(Data records)
*** Begin section ***

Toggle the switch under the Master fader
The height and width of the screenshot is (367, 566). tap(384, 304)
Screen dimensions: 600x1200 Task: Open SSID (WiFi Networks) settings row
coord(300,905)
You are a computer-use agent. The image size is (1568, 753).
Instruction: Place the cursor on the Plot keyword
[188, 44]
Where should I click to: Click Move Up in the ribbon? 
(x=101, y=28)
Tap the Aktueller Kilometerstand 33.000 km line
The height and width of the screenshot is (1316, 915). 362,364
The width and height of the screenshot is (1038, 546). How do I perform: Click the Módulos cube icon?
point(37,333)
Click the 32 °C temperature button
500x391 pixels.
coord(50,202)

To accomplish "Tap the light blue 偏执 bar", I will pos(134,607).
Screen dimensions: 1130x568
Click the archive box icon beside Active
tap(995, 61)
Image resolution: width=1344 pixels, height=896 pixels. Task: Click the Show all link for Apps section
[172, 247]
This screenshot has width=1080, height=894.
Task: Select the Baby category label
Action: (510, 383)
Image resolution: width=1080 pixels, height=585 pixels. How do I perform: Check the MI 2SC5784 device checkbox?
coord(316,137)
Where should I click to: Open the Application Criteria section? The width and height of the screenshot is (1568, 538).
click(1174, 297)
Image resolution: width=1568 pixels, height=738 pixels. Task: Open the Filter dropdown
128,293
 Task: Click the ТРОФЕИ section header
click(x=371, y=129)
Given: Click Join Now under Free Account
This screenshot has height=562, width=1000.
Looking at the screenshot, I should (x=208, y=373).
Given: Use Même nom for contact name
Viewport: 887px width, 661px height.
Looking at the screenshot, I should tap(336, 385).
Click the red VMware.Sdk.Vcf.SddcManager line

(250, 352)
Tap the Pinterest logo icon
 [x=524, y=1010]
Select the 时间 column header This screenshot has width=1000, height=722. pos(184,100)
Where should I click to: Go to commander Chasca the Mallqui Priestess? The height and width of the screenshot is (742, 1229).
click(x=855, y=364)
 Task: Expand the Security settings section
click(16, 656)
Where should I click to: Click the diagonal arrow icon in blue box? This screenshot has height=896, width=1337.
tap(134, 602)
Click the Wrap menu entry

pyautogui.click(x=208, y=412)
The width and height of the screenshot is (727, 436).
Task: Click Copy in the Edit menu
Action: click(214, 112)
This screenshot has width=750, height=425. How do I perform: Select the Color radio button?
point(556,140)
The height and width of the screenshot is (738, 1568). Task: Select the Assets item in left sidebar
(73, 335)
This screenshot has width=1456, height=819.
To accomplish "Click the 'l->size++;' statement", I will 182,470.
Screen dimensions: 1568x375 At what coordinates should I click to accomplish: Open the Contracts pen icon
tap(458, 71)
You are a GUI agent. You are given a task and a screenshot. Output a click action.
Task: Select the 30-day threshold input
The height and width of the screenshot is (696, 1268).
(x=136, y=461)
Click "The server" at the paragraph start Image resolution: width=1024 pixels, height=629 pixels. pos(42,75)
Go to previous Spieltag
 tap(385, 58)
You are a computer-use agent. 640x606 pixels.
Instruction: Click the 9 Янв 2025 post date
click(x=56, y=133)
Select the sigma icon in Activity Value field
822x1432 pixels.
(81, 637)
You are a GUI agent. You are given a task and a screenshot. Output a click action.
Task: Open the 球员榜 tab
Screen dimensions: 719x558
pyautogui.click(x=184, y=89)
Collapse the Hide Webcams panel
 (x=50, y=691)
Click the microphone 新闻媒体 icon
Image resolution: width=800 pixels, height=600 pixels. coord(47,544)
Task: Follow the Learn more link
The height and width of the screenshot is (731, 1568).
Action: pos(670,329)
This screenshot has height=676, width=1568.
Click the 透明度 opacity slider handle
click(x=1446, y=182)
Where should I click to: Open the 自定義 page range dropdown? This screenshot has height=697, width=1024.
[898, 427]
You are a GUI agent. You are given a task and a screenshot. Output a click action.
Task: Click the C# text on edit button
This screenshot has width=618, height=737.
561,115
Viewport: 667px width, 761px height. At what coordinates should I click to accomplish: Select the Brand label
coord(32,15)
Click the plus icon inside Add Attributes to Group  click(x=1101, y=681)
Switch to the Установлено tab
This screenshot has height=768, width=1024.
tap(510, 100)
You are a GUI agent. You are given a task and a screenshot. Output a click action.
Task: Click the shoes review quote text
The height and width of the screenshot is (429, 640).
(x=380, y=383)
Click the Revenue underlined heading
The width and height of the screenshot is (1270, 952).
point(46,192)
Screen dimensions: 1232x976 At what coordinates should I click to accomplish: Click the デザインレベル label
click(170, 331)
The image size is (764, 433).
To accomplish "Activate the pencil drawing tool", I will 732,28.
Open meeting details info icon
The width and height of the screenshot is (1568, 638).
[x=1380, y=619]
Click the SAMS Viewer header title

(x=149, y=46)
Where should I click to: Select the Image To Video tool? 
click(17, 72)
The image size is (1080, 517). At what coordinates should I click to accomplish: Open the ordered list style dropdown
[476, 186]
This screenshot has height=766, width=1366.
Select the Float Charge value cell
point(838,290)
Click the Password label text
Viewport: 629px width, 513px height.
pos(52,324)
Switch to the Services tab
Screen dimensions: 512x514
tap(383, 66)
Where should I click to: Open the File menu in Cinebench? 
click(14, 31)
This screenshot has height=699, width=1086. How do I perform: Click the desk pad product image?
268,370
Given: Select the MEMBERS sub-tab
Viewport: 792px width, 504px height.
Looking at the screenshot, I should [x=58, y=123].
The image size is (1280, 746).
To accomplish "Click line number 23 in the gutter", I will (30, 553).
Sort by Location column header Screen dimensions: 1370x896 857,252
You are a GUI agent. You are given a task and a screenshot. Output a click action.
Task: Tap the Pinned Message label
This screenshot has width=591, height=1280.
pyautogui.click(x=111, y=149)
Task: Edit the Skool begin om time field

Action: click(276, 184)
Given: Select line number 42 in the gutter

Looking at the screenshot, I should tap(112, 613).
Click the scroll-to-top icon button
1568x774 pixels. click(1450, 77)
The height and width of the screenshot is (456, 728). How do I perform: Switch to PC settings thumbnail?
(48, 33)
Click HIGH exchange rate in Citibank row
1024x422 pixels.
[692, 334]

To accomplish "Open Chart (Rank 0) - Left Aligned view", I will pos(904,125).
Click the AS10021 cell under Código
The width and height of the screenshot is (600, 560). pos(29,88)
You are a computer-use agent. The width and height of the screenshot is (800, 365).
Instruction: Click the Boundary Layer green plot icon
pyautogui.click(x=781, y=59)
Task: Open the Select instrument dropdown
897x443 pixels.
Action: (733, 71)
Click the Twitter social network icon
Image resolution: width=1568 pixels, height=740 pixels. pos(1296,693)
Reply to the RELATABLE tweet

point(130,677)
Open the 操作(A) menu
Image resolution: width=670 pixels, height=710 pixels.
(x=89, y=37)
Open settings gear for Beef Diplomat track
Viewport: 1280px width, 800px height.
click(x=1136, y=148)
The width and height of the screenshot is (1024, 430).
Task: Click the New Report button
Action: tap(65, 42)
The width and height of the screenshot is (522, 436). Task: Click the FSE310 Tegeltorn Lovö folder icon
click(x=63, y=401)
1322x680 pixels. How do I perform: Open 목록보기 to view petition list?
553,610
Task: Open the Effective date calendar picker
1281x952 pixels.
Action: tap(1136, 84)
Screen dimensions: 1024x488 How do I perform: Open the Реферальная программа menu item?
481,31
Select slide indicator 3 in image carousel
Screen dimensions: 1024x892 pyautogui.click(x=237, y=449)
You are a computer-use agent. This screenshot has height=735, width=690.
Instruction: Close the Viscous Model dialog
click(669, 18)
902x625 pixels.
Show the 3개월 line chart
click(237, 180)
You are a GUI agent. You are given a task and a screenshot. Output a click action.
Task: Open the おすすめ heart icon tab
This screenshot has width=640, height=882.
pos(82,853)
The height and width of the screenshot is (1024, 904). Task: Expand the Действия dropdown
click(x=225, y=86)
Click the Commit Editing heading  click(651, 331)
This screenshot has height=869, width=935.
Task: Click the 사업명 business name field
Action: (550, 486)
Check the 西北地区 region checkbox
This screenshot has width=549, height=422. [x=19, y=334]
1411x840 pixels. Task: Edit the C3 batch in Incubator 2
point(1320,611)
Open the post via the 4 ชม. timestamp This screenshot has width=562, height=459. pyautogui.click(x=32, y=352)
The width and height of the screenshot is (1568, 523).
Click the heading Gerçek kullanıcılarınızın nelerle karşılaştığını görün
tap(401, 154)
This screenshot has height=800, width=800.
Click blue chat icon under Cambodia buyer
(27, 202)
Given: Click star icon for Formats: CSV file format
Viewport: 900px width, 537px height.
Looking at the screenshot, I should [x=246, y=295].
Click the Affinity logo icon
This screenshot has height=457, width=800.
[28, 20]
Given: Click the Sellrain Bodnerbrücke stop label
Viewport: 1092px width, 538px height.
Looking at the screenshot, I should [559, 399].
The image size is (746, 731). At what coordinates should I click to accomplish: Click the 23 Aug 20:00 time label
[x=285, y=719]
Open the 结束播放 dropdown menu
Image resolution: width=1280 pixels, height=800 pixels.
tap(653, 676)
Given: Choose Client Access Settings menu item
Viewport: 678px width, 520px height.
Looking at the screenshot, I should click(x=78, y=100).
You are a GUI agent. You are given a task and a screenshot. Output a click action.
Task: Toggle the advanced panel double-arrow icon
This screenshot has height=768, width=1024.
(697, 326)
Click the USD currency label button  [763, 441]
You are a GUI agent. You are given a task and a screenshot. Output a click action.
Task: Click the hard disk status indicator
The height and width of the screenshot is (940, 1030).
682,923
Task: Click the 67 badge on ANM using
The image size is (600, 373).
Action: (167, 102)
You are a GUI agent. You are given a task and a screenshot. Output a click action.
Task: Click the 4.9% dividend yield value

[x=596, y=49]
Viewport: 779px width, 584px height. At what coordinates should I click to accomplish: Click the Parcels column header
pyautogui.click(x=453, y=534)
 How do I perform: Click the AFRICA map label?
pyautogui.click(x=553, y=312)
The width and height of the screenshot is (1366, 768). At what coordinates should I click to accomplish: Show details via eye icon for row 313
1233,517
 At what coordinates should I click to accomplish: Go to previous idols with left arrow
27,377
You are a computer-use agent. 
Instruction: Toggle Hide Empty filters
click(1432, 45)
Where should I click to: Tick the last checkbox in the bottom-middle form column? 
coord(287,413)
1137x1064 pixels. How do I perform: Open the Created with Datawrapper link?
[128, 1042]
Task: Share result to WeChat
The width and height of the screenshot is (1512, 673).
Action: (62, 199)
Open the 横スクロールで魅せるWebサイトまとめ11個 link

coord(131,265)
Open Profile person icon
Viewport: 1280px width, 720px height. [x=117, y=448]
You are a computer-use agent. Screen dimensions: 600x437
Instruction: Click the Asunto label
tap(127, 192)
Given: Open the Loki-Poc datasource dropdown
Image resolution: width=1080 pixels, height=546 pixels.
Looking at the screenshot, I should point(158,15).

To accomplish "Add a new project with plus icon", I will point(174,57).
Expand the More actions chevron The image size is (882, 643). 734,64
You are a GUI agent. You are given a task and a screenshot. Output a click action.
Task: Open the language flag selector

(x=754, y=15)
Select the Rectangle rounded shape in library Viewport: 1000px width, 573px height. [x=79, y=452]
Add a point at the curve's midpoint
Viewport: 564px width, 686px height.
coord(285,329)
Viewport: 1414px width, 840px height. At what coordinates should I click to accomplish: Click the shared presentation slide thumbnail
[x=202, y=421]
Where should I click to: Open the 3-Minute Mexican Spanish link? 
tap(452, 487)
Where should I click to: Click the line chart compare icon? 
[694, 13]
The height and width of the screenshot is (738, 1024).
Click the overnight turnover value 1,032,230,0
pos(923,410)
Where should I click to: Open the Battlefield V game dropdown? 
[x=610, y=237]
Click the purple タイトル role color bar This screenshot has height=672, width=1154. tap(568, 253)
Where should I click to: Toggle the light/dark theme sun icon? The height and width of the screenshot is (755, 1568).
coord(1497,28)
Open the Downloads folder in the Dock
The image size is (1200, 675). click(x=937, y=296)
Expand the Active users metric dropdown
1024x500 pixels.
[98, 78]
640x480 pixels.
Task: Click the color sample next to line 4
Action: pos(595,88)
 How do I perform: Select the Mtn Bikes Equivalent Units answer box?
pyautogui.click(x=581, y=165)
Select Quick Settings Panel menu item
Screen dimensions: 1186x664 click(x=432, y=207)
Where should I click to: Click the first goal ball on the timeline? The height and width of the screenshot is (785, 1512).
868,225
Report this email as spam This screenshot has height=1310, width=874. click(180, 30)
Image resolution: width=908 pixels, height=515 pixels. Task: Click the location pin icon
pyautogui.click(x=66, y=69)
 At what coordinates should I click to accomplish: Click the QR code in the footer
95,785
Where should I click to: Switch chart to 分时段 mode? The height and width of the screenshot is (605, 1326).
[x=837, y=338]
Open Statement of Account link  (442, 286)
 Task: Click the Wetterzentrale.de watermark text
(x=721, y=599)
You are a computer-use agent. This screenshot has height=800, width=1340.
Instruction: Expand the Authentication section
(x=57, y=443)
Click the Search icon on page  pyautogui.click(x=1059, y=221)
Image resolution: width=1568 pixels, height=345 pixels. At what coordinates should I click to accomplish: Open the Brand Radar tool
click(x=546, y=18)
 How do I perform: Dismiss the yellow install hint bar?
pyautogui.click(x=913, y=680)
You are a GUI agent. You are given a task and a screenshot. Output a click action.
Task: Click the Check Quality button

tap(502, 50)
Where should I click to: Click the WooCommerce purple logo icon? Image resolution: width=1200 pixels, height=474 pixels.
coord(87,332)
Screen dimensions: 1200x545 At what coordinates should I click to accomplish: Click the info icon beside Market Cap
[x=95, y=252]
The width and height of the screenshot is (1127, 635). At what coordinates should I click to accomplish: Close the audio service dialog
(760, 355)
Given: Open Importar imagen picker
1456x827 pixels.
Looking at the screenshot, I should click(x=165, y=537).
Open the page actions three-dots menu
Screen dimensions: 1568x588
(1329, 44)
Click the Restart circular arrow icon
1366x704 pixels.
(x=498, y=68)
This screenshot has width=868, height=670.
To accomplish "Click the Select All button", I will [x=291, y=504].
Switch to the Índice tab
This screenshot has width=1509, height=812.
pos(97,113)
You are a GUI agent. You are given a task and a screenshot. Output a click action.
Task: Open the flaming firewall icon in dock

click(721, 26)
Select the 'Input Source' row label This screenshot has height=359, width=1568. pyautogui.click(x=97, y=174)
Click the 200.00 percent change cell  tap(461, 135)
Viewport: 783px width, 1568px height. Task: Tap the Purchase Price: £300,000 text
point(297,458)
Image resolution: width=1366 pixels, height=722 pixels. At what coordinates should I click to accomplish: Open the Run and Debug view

*** End section ***

## Task details
A complete answer reproduces every line of the records in which the word "actions" occurs.

## Answer area
Expand the More actions chevron The image size is (882, 643). 734,64
Open the page actions three-dots menu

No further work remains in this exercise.